The Spark shares a lot of features with the Mavic Air: it has a 12 megapixel camera, gesture control, ActiveTrack, and obstacle avoidance capability from a front sensor. The camera shoots 1080p video at 30fps and is mounted on a 2-axis gimbal, which gives the user decent manoeuvrability for frame stabilisation (though not as much as the 3-axis gimbals in the drones above).

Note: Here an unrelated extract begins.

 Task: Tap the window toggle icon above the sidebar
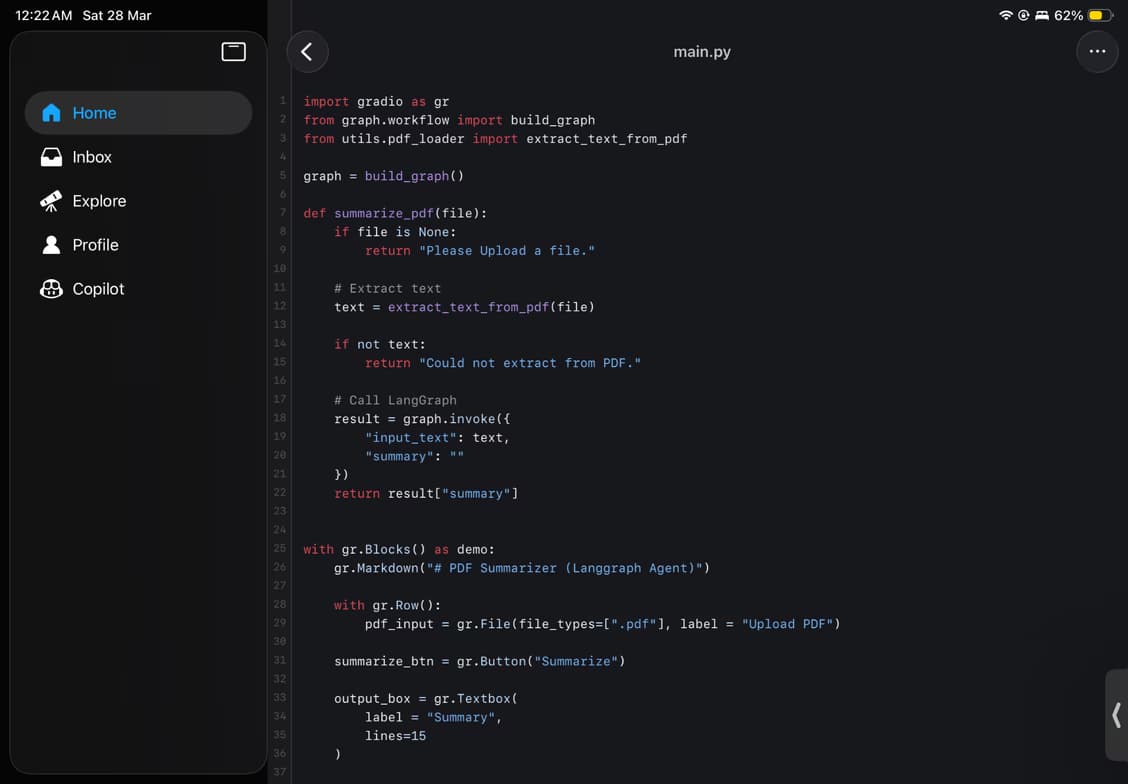coord(233,51)
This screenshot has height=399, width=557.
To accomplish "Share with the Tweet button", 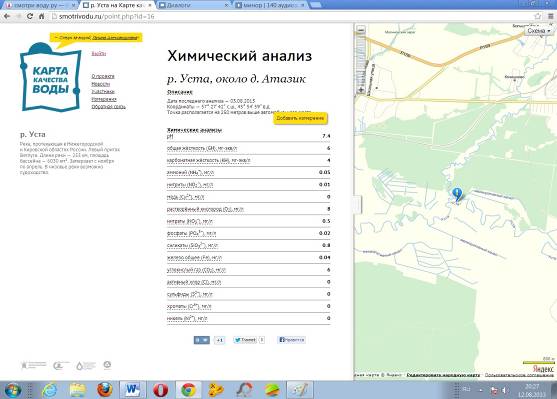I will tap(245, 340).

While the Spark shares the user-friendly cruisiness of the other DJI lines, aspiring drone-heads may feel constrained by its lack of 4K video, 16 minute flight time, and 2km range.

 

6. Yuneec Mantis Q

The best flight time

The Mantis Q boasts a 33-minute flight time — the longest on this list by an impressive two minutes. If you want to stay in the air for as long as possible, this is the drone for you. The 4K camera and obstacle-avoidance technology could make the Mantis Q a formidable rival to the Mavic 2 Pro, though the gimbal mount is not as versatile.

Yuneec Mantis Q
  • 8.5/10
    Camera performance - 8.5/10
  • 9.5/10
    Flight control - 9.5/10
  • 9/10
    Battery life - 9/10
  • 9/10
    Flight features - 9/10
9/10

Summary

Currently available for pre-order, the Mantis Q is generating a lot of interest with its claim of an impressive 33-minute flight time. Combined with 4K video capability and infrared/sonar obstacle-avoidance and stabilisation technology, the Mantis Q could become a favourite for those who want the most out of their camera drone.

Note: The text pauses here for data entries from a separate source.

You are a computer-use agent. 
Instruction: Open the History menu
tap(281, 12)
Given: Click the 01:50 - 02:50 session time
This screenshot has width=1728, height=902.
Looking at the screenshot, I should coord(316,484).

The Mantis Q further distinguishes itself from the competition with its voice control feature. Users can order the drone to “wake up,” “take a picture,” or “record a video.” The drone also sports facial recognition software that promises to be able to detect when a subject is smiling and automatically take a photo from up to 4 metres away.

The largest drawback to the Mantis Q is its single-axis gimbal. Though it allows for 20 degree vertical tilt, it lacks the manoeuvrability of many of its competitors, and restricts stabilised video to 1080p.

 

7. U49C Red Heron Quadcopter

The best low-cost drone

The U49C Red Heron is a low-stress, low-cost drone that’s perfect for beginners, kids, or anyone who doesn’t want to commit to a higher price-range. The 15 minute flight time is good for its bracket, and the camera will satisfy casual photographers.

U49C Red Heron Quadcopter
  • 7/10
    Camera performance - 7/10
  • 7/10
    Flight control - 7/10
  • 9/10
    Battery life - 9/10
  • 8.5/10
    Flight features - 8.5/10
7.9/10

Summary

With its low price point and stable frame, the U49C Red Heron is an appealing starter drone for those who want to dip their toes into the quadcopter scene. Its 15 minute flight time edges out over other contenders in its price range, and user-friendly features like hover and one-button takeoff make it suitable for beginners.

The U49C Red Heron has a 720HD camera that will satisfy casuals (if not professional photographers), though its lack of FPV means that you can’t stream its feed to your smartphone.

This drone is easy to set up and simple to fly, making it perfect for younger drone operators or people who just want to play with it straight out of the box. But its build does make it vulnerable to wind, so it lacks the roving potential of its more expensive counterparts.